Written request
Reproduce word for word only the lines in the items below that run from the line containing "Describe the element at coordinates (433, 109)" through the line containing "coordinates (815, 87).", including both of those lines.

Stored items
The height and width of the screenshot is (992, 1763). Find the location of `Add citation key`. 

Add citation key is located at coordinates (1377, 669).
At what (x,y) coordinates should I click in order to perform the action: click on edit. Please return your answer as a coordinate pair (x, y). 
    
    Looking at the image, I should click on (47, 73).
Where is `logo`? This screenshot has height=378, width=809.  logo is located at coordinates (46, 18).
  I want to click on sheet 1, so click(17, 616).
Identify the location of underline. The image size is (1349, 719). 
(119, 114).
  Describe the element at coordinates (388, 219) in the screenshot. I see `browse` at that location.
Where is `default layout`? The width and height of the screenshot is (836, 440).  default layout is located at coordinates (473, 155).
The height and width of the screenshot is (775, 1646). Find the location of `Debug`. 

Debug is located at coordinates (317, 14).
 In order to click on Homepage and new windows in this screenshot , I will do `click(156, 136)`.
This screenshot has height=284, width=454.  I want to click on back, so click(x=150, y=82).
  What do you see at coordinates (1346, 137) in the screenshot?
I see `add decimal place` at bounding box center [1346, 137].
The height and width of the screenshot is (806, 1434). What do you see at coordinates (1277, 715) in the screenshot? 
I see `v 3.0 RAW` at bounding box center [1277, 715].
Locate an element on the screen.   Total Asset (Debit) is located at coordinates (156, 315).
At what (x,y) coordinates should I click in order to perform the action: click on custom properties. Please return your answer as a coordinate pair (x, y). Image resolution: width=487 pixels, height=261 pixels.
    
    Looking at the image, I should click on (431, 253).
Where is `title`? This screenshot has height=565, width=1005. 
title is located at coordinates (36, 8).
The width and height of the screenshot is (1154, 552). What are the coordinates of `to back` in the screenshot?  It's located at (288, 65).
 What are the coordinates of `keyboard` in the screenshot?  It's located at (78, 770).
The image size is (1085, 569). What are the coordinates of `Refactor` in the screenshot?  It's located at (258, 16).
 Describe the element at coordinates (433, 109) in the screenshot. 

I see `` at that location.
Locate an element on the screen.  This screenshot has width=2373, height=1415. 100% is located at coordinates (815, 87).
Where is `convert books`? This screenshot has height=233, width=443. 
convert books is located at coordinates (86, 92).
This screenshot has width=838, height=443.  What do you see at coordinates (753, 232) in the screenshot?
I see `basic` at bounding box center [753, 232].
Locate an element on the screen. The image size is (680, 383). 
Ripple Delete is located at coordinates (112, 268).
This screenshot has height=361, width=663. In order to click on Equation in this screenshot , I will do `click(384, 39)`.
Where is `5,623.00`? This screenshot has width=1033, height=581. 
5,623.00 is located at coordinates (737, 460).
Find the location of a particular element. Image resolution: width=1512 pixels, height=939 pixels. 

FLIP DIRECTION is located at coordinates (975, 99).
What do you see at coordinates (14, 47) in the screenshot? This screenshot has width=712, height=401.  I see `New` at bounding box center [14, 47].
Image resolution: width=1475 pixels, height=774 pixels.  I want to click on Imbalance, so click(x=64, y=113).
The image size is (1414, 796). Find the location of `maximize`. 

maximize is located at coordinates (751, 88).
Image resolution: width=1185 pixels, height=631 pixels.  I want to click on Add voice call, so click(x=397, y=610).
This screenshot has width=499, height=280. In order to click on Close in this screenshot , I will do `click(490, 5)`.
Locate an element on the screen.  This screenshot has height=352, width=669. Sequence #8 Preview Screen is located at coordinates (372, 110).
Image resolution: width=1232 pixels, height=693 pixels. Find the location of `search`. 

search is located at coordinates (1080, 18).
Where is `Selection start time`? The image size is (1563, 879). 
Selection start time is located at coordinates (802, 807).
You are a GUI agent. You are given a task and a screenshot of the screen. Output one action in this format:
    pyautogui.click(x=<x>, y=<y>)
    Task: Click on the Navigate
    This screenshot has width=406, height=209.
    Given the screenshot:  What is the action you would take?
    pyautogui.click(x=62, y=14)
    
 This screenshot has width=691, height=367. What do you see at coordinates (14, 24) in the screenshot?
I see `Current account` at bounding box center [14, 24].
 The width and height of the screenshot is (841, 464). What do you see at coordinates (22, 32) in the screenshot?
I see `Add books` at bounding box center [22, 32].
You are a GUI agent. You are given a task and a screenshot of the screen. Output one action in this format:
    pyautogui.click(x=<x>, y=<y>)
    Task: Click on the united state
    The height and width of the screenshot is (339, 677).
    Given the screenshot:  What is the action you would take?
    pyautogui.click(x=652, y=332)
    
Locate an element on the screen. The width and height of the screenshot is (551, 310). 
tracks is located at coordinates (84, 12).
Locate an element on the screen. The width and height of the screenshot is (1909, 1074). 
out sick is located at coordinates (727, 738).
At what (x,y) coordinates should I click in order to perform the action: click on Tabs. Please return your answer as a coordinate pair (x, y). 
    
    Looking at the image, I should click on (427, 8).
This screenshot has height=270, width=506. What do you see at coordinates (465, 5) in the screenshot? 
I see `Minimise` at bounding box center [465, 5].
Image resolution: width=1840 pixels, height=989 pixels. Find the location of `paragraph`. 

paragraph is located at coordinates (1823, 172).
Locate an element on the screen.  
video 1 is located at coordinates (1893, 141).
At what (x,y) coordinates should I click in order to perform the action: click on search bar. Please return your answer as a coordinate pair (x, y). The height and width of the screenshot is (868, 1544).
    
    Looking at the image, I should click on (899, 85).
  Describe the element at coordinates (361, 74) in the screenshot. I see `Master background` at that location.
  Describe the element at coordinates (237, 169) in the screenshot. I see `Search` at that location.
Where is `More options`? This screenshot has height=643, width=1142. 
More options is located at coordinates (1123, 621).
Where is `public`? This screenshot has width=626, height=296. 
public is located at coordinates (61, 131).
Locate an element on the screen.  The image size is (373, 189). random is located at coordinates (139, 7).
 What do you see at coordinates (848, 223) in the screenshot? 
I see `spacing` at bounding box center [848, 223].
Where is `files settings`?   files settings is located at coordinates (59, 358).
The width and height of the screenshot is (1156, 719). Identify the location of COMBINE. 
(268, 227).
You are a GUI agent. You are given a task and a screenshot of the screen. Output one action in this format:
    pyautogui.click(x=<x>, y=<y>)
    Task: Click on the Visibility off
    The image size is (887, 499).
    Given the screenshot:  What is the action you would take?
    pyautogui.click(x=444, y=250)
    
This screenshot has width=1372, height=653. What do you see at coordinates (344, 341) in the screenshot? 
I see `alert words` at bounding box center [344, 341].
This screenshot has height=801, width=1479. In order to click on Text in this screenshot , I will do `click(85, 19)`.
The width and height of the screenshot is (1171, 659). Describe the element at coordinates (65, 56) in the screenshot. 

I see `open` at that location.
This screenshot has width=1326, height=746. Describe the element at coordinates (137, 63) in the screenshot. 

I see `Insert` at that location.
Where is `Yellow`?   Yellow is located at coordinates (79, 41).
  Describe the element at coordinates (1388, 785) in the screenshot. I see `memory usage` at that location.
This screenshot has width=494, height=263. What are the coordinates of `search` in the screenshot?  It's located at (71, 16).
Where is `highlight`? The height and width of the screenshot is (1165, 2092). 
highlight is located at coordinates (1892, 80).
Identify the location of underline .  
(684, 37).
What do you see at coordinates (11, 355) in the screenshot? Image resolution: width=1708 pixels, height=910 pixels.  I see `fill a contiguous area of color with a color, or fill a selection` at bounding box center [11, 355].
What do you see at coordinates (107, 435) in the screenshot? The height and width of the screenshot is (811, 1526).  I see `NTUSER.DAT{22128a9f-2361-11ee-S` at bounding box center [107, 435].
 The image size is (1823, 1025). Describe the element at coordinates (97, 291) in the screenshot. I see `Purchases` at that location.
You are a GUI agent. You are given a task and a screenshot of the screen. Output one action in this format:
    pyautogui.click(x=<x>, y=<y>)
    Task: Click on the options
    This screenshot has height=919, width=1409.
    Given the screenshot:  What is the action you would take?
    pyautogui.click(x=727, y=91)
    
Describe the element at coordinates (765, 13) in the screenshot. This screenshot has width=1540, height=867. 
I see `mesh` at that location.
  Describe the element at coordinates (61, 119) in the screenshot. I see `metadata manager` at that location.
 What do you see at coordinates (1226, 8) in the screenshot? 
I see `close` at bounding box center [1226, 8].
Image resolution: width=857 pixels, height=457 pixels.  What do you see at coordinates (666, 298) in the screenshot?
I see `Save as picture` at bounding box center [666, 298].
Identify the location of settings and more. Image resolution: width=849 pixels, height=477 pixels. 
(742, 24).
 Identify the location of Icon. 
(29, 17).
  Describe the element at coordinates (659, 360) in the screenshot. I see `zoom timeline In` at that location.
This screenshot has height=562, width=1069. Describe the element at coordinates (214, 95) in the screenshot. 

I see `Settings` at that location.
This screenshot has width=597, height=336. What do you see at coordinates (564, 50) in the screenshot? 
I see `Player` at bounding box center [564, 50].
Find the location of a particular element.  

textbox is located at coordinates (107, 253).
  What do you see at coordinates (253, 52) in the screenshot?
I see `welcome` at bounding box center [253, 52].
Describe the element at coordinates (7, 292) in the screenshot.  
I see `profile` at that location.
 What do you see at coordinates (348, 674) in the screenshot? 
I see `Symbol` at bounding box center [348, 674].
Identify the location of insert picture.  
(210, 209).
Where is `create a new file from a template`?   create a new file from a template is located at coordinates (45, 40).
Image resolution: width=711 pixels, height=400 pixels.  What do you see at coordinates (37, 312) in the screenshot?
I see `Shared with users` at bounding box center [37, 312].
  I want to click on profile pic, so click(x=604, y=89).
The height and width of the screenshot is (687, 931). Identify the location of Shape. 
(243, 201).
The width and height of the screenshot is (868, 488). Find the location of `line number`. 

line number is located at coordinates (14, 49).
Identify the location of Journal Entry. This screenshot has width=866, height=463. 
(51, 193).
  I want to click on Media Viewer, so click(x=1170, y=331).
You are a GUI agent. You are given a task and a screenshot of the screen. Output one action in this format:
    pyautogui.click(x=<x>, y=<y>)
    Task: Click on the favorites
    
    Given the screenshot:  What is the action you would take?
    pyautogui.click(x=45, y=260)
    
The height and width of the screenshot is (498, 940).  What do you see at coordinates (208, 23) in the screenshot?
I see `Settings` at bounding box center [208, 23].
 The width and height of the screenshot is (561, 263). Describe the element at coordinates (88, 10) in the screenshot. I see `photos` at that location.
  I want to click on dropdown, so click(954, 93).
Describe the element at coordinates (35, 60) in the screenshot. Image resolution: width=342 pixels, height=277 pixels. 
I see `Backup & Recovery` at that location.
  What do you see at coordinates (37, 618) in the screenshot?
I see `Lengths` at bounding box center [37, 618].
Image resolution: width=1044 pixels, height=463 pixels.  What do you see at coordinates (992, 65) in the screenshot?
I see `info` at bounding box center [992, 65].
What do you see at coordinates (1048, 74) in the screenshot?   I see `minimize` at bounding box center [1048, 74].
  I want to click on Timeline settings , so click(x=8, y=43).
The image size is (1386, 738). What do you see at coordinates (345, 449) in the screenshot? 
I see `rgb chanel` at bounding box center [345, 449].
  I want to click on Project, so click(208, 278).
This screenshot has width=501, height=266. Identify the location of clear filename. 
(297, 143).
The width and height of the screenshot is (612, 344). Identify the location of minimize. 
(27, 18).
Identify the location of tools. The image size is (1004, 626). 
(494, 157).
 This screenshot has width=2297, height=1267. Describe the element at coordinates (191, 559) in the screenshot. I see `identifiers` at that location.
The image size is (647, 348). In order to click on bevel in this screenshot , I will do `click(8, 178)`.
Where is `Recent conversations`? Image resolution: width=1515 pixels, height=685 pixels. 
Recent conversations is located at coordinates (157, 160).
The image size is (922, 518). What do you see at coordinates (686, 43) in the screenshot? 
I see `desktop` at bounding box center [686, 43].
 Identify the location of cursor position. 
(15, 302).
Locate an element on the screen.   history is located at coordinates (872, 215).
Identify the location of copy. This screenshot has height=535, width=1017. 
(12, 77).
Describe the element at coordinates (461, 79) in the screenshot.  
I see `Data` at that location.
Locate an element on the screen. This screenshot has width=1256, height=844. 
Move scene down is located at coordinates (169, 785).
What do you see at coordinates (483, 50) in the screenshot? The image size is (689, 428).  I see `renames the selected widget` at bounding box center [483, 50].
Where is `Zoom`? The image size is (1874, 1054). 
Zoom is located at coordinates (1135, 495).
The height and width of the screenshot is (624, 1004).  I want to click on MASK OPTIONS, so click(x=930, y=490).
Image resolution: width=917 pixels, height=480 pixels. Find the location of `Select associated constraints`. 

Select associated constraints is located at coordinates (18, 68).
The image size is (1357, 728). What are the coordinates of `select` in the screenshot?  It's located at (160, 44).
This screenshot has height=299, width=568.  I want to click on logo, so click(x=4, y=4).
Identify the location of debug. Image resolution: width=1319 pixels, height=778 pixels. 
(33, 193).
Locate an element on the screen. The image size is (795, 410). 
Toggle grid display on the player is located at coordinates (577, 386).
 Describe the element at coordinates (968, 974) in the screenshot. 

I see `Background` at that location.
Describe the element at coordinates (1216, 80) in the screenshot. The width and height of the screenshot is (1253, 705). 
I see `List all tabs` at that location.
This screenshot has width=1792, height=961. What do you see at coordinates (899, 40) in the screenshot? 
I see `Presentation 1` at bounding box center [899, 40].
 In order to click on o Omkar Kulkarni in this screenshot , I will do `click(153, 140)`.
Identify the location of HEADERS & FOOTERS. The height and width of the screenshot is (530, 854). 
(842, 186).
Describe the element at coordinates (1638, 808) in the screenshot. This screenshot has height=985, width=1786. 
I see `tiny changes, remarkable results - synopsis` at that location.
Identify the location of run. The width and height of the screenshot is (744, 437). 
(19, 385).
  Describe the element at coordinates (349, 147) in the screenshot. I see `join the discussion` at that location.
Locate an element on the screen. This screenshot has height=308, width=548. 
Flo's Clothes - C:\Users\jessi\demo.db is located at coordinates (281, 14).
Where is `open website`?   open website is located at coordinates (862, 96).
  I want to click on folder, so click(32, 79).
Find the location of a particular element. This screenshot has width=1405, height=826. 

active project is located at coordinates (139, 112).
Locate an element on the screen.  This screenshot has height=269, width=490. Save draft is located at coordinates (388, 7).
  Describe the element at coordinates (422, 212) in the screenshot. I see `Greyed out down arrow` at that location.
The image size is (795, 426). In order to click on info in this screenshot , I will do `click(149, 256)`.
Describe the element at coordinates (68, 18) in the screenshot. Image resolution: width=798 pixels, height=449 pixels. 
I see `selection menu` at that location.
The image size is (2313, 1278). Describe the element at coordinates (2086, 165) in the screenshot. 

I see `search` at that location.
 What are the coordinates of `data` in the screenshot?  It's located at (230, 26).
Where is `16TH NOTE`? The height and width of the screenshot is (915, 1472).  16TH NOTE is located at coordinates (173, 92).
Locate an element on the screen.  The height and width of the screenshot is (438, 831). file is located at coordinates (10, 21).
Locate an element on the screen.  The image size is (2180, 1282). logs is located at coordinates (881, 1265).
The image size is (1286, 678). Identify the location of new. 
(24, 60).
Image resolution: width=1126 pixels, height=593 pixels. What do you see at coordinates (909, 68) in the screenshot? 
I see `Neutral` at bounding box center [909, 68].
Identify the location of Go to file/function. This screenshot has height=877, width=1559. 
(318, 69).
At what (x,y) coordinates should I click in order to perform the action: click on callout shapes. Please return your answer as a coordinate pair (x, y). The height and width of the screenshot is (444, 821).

Result of the exercise
 Describe the element at coordinates (433, 109) in the screenshot. 

I see `` at that location.
Locate an element on the screen.  This screenshot has width=2373, height=1415. 100% is located at coordinates (815, 87).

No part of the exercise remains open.